Comparison with nicotine patches. On making the Zyban to NRT comparison, the efficacy by point abstinence does show twice the efficacy. However, ASH believes it is premature and inappropriate to make this claim, given the current state of the evidence - for the following reasons.
- This is a single study and should be replicated before drawing any conclusions.
- The result for the nicotine patch is very poor = only 1.05 x placebo - odds ratio 1.1. Yet we know that NRT has a large evidence base (about 80 studies) suggesting that it is much more effective than this figure would suggest. So the 'twice as effective' claim is based on an anomalous result for the nicotine patch in a single study. Bupropion has only been compared with, and combined with, one fixed dosage form of NRT - a patch. The result should not be generalised to administration forms intended for ad lib use.

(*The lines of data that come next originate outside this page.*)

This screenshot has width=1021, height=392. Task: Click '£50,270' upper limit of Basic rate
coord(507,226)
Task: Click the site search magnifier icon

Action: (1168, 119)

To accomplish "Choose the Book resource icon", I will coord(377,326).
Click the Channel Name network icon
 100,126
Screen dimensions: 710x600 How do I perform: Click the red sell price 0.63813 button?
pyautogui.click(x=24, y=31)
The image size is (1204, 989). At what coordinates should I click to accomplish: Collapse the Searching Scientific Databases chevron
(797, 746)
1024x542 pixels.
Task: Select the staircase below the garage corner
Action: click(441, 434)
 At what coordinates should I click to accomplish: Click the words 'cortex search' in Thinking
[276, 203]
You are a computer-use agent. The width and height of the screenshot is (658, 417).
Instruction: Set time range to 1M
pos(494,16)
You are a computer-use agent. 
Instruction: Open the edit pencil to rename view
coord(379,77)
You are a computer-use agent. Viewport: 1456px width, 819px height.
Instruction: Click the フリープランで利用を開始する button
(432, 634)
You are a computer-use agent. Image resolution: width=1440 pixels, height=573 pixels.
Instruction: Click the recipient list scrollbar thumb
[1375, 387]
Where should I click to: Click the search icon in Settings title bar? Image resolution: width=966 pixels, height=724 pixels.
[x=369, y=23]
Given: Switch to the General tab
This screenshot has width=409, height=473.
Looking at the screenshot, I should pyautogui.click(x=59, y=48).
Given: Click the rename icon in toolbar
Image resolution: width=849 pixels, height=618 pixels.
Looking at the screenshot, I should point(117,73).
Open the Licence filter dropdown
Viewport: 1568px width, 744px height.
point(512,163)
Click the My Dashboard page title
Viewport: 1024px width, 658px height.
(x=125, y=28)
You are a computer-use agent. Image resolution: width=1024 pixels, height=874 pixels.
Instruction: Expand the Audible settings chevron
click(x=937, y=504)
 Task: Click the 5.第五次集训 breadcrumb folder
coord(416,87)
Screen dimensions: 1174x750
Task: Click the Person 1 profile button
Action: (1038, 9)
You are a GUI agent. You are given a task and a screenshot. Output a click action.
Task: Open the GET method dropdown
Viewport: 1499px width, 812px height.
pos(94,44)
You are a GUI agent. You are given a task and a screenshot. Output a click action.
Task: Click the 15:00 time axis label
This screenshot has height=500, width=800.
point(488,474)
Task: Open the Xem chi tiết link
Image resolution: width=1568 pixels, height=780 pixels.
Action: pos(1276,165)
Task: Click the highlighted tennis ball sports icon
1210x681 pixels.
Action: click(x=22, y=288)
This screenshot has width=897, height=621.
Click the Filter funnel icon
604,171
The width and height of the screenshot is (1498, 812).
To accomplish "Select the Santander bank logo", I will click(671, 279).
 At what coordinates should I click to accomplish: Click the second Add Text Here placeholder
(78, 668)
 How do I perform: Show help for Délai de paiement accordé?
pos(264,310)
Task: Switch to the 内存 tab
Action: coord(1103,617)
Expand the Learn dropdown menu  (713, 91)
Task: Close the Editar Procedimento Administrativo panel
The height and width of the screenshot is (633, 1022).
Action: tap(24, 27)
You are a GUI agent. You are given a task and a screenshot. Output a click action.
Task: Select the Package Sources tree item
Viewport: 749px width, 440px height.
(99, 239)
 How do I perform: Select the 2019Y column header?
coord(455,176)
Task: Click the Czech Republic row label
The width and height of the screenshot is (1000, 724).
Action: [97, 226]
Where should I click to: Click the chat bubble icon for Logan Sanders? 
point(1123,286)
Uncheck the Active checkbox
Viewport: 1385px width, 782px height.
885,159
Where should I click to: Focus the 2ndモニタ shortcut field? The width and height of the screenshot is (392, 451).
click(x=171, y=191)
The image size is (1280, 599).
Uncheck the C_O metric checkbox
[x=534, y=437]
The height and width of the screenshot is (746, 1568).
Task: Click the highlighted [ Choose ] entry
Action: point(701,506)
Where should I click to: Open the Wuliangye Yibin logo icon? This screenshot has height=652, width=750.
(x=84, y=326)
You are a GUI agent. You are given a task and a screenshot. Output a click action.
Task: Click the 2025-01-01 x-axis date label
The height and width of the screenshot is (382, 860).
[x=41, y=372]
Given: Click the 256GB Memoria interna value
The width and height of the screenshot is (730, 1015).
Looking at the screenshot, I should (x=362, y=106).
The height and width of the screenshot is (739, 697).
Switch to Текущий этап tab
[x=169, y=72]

- The Cochrane collaboration undertakes systematic reviews of evidence for the efficacy of smoking cessation treatments. According to the Cochrane review, the odds ratio for continuous abstinence with NRT compared to control was 1.72 (95% confidence interval 1.60 to 1.84), The odds ratios for the different forms of NRT were 1.63 for gum, 1.77 for patches, 2.27 for nasal spray, 2.08 for inhaled nicotine and 1.73 for nicotine sublingual tablet. For bupropion, the Cochrane review has pooled results of four studies (2 published) and given a combined odds ratio of 2.73. I shall resist translating these figures into a comparison of NRT and bupropion because.... www.update-software.com/cochrane/cochrane-frame.html
- ... the Cochrane review (1999 issue 3, which is subscription only on CD) says of bupropion and nicotine replacement: "Nicotine replacement therapy (NRT) has proven efficacy in over 80 studies [...] and has a very benign side-effect profile. The early results for several anti-depressants, especially bupropion, are sufficient to endorse their use in medical practice. There is insufficient published evidence to recommend bupropion in preference to NRT or vice versa. Bupropion may also be helpful in those who fail nicotine replacement." Cochrane is probably the 'gold-standard' of evidence assessment.
- This comparison question has also been evaluated by the US FDA (Food and Drug Administration) and is reflected in the US prescription information for bupropion: "The comparisons between Zyban, NTS [Nicotine Transdermal System] and combination treatment in this study [Jorenby et al] has not been replicated, and, therefore should not be interpreted as demonstrating the superiority of any of the active treatment arms over any other."
On the basis of the analysis above, Clive Bates, Director of ASH said:
"Zyban is an effective anti-smoking treatment, and that the first studies show very promising success rates. But until more studies have been done, it is too soon to be making comparisons between NRT and Zyban. Both products have an important role to play and will meet smokers' needs in different ways. The products may also be most effective when used in combination."
[Note on odds ratios; results and probabilities are sometimes expressed as 'odds', and comparisons made as 'odds ratios'. Roughly speaking, these work as follows... a 30% abstinence rate at 12 months means the odds of abstinence are 30:70 = 0.43. For 15% success rate, the odds are 15:85 = 0.176. Dividing these gives odds ratio - 2.4 in this example which is close to the bupropion result - this measure gives a more standardised comparison of treatment efficacy than comparing absolute success rates and enables results from treatment in different settings.